This Small Business Innovation Research Phase I project will investigate the feasibility of producing spider silk fibroins in plant trichomes. Synthetic spider silk has great potential as an environmentally-friendly biomaterial because it is very flexible yet has a tensile strength greater than steel. A great need exists for a novel strategy of spider silk fibroin production in a renewable heterologous system that will allow efficient harvest and recovery. The opportunity that is being pursued is the utilization of a natural mechanism for protein production and purification in a genetically-tractable model plant. Our specific technological innovation is the targeted expression of spider silk proteins within the gland cells of leaf surface structures called glandular secreting trichomes, to achieve high levels of heterologous protein production outside of the main plant body. The research objectives will be to drive the expression of spider silk fibroin in trichomes and then investigate novel methods of fibroin recovery. This work will demonstrate that spider silk fibroins can be produced by plants in a cost-effective manner, and will develop a foundation for the large-scale, photosynthetic production of next-generation biomaterials.
The broader impacts/commercial potential of this project will consist of fundamental studies to determine the feasibility of producing a revolutionary industrial biomaterial in a renewable, plant-based system. The results of these studies will not only demonstrate that biomaterials can be produced and purified from plants, but they will also have great implications for understanding about the biosynthetic hardware of specialized plant structures called glandular secreting trichomes. This work should lead to the development of novel ways of achieving industrial biomaterial production without the use of toxic chemicals, and could thus have great societal impact by decreasing the necessity of utilizing large amounts of hazardous compounds in industrial processes. The goal of this project is to develop the foundation for the photosynthetic production of environmentally-friendly biomaterials.

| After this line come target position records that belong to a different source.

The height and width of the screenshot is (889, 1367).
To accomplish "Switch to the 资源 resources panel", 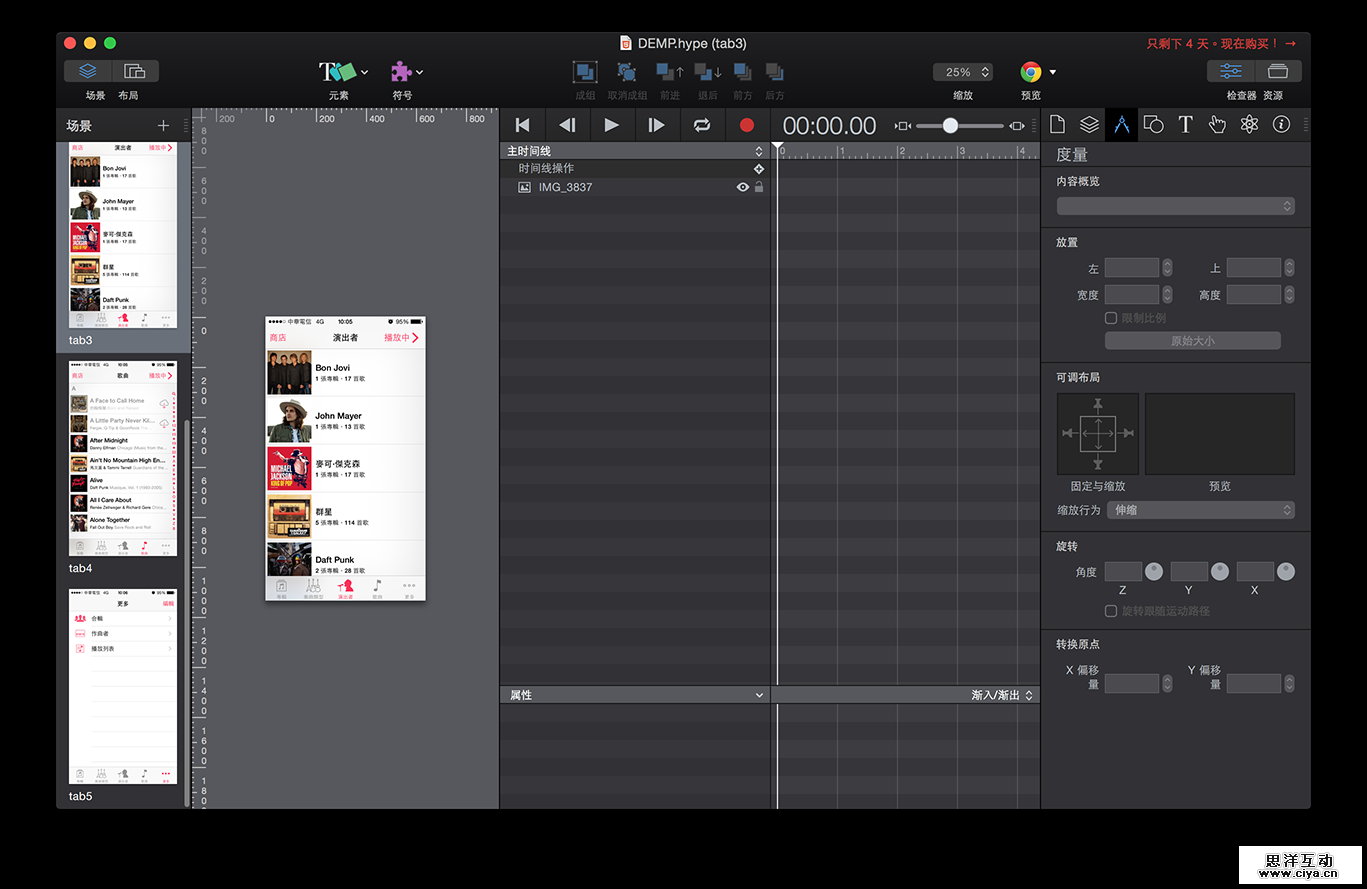I will click(x=1277, y=72).

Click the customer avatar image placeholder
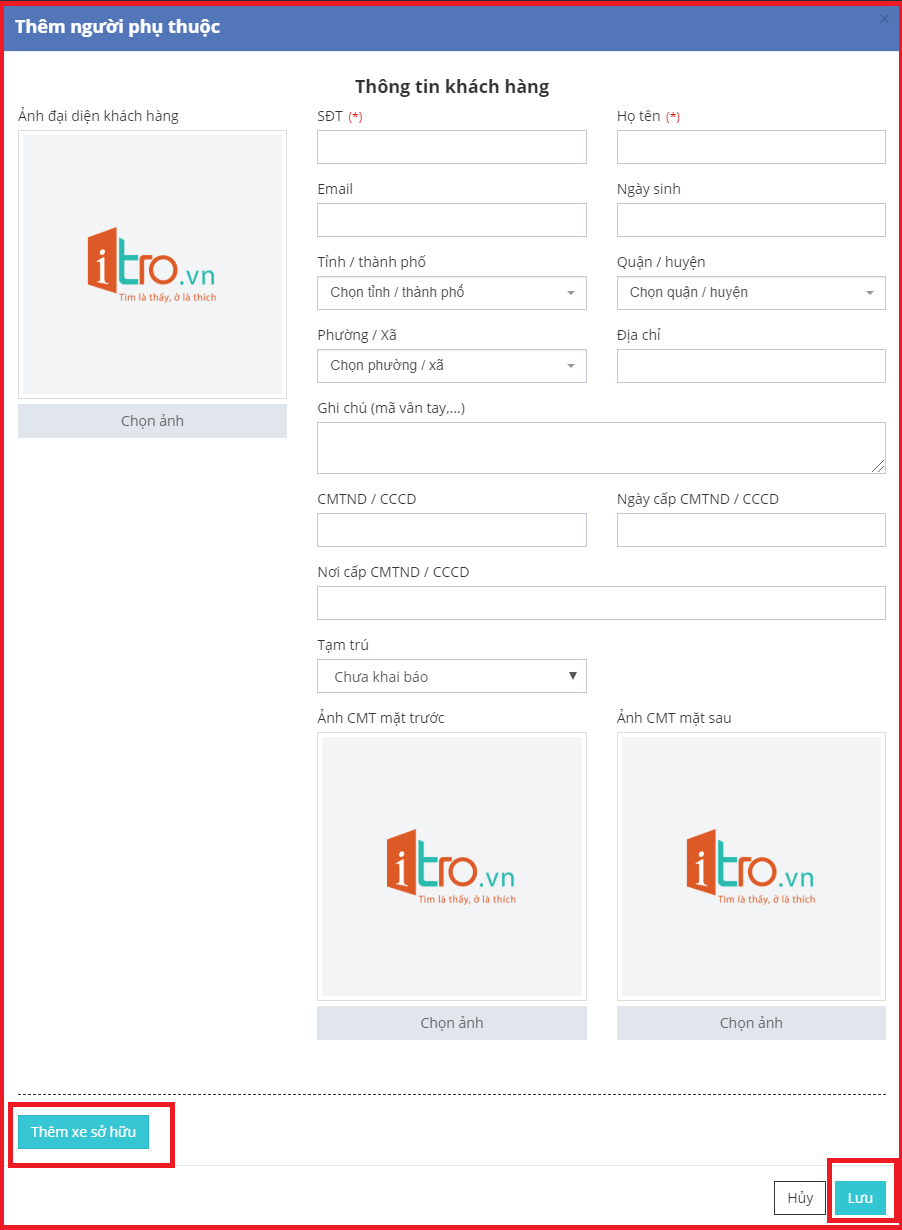[152, 265]
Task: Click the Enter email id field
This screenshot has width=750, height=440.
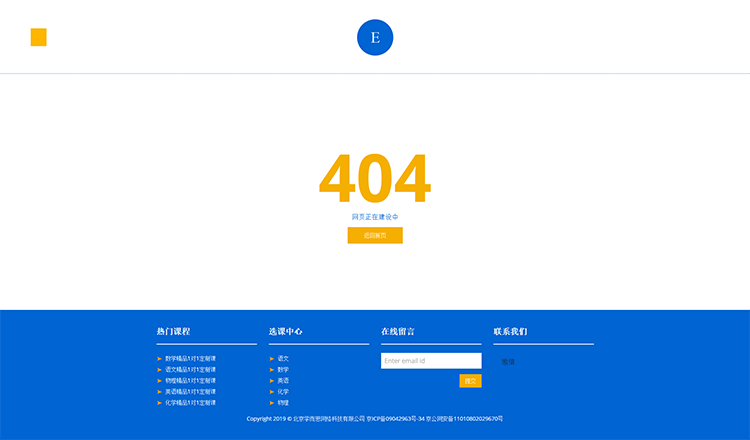Action: [431, 360]
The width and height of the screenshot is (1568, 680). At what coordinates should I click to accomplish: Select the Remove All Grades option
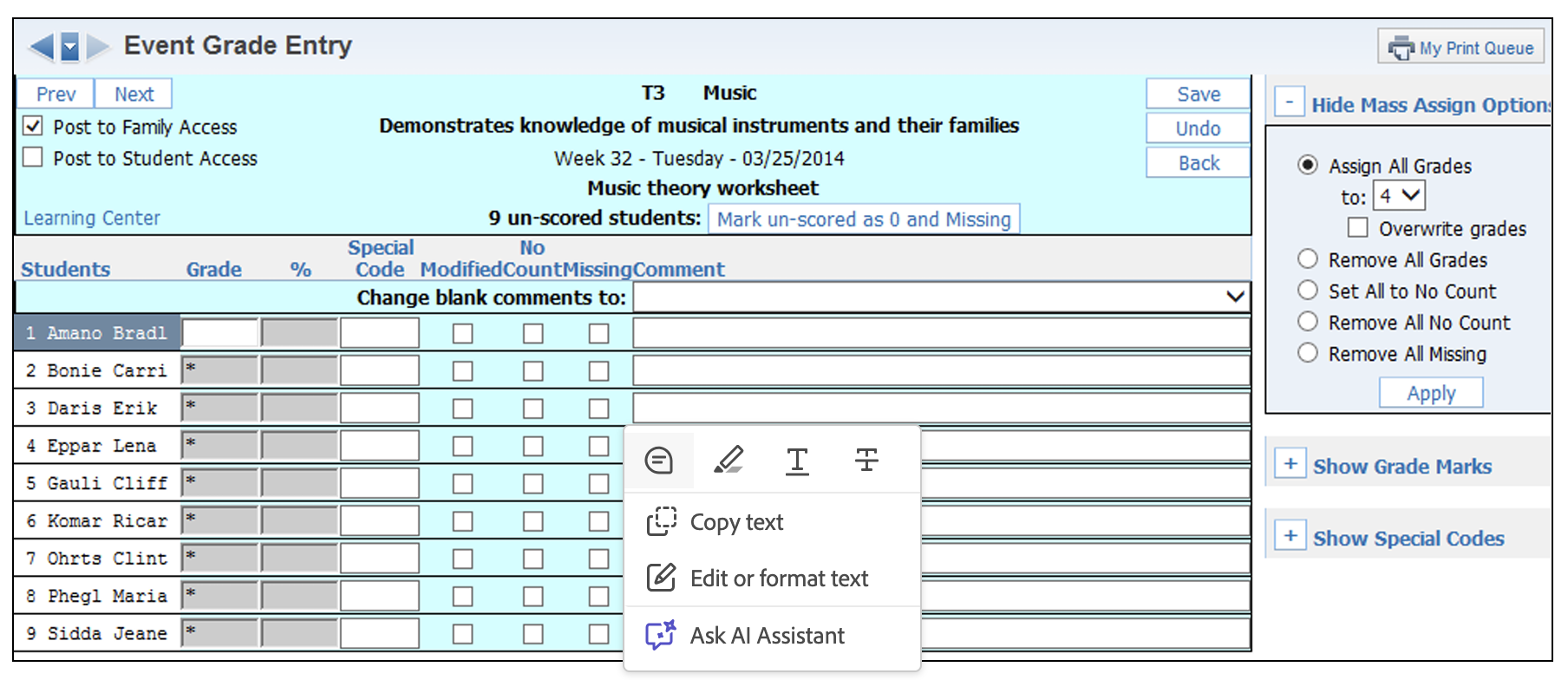[1308, 259]
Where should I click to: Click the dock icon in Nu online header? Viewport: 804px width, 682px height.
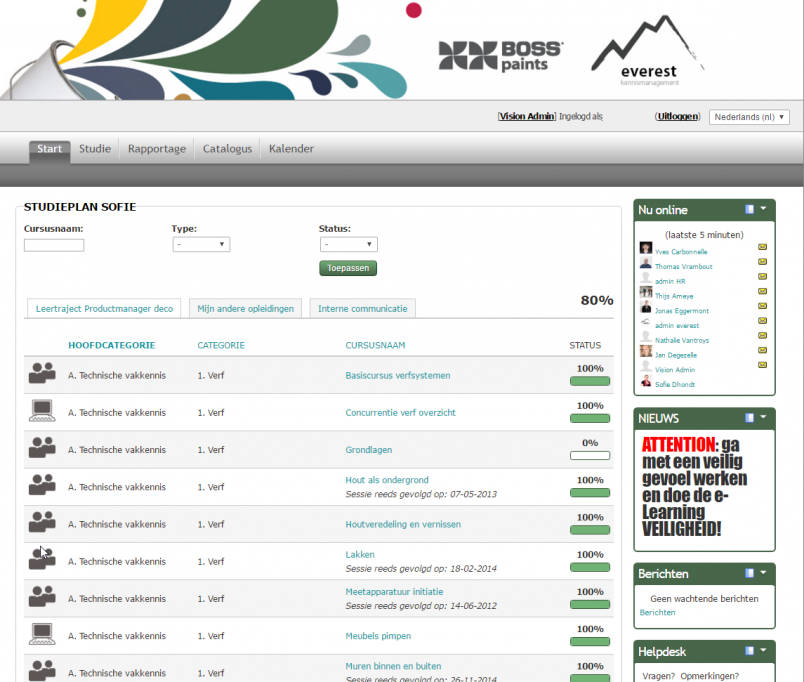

High value proteins are often difficult and expensive to produce in heterologous protein expression systems. Many proteins simply do not express at high levels, and downstream purification steps add significant costs before proteins can be utilized for their intended purposes. Plants are ideal systems for the photosynthetic production of heterologous eukaryotic proteins, but past efforts have been hindered by inefficient recovery strategies. In this Small Business Innovation Research Phase I project, PhylloTech has utilized leaf surface structures called glandular secreting trichomes to produce and recover spider silk, a high value industrial biomaterial that historically has been difficult to express in heterologous systems. The trichome-mediated protein expression strategy utilized in this project has generated a foundation for the large-scale production of spider silk and other high-value proteins in plants. We have demonstrated that plant trichomes have the capacity to produce spider silk, a protein with considerable molecular mass, and we have found that the expression of spider silk outside of the main plant body greatly reduces the purification steps required for recoverability. Future efforts will focus on scaling up the plant-based bioproduction of spider silk and optimizing protein recovery so that we can produce a range of next-generation biomaterials in an environmentally-friendly, photosynthetic system.